(SELECTED TEXT Opens)

# Voice of America Park



## crappie fanatic (Aug 6, 2004)

Does anyone know if they stock the lake ?What are the rules I've heard it is catch and release only.If they do stock it what are thay stocking.any info would br greatly appricated.


----------



## LMRsmallmouth (Jan 10, 2006)

I just was there on Saturday...I ended up leaving almost immediately when I found out it is now a pay lake only. $7 a day for Butler co residents, $9 for out of county residents. You no longer need a fishing liscense but I think those prices are outrageous for the small amount of fish they stock. They just stocked 300lbs (thats it) of trout for the whole lake on Friday, they were nice sized trout but only about 150 were put in. (Stonelick stocks thousands at a time, 2 times a yr and it is free).
They also stock hybrid stripes (keep 1 a day), hybrid Bluegills (big ones and you can keep 18 a day), Crappie, bass and Catfish. I am only C&R only but I read the brochure. The lake is only about 3 yrs old so other than the fish they have stocked recently I wouldn't expect to catch much of any size. I have heard folks catching very nice sized Hybrid gills though. Bass are less than 2lbs for the most part. Crappies are small and few.

(SELECTED TEXT Closes)

■ **EXERCISE INSTRUCTIONS**: Reproduce the part of the thread that begins at the words "Does anyone know" and ends after "(Jan 10, 2006)", changing "rules" to "regulations". The data that follows has no connection to the thread about Voice of America Park.

(PROVIDED MATERIAL Opens)

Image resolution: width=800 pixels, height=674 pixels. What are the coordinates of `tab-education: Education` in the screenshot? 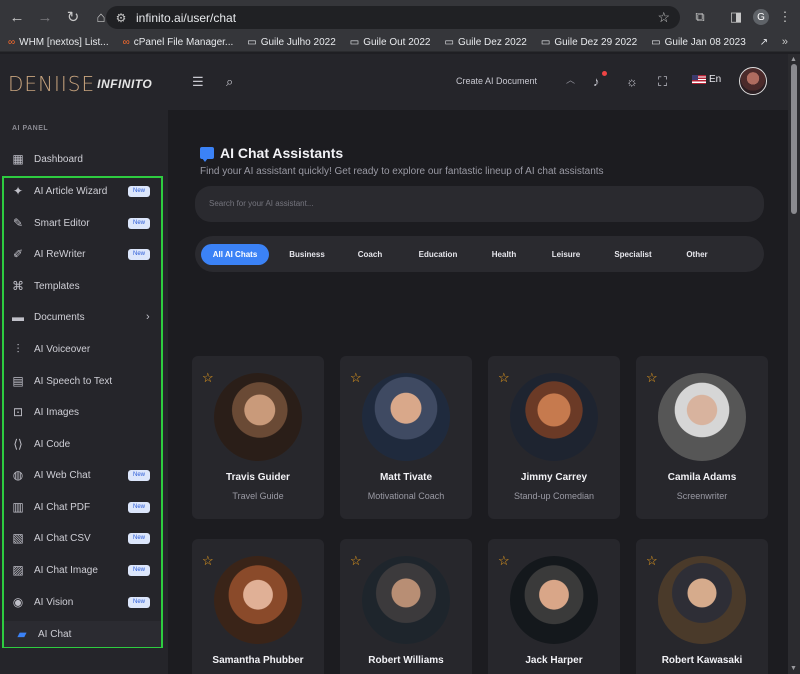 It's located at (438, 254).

(PROVIDED MATERIAL Closes)
(PROVIDED MATERIAL Opens)

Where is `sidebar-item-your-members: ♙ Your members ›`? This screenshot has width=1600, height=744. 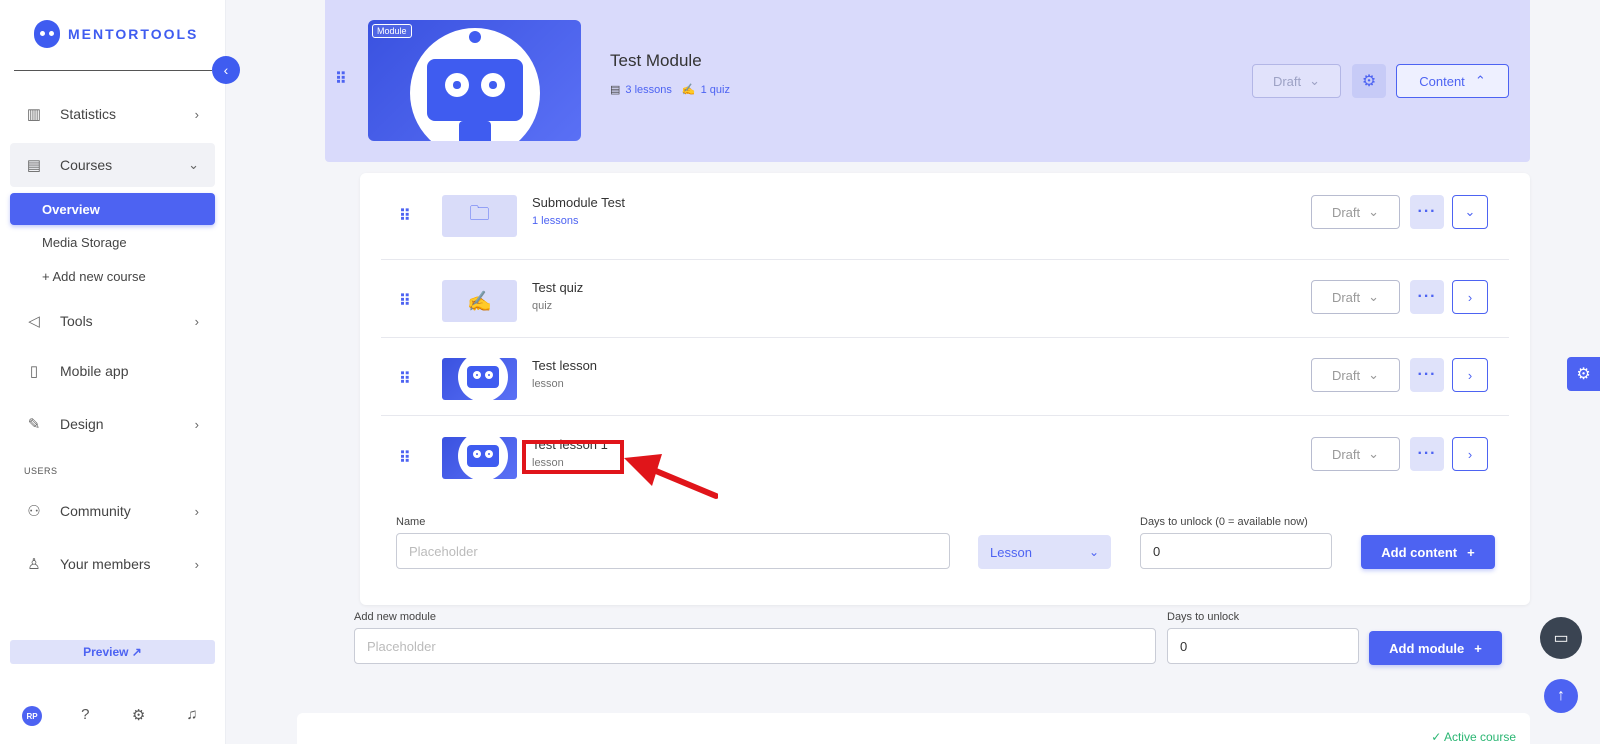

(PROVIDED MATERIAL Closes)

■ **ANSWER SECTION**:
Does anyone know if they stock the lake ?What are the regulations I've heard it is catch and release only.If they do stock it what are thay stocking.any info would br greatly appricated.


----------



## LMRsmallmouth (Jan 10, 2006)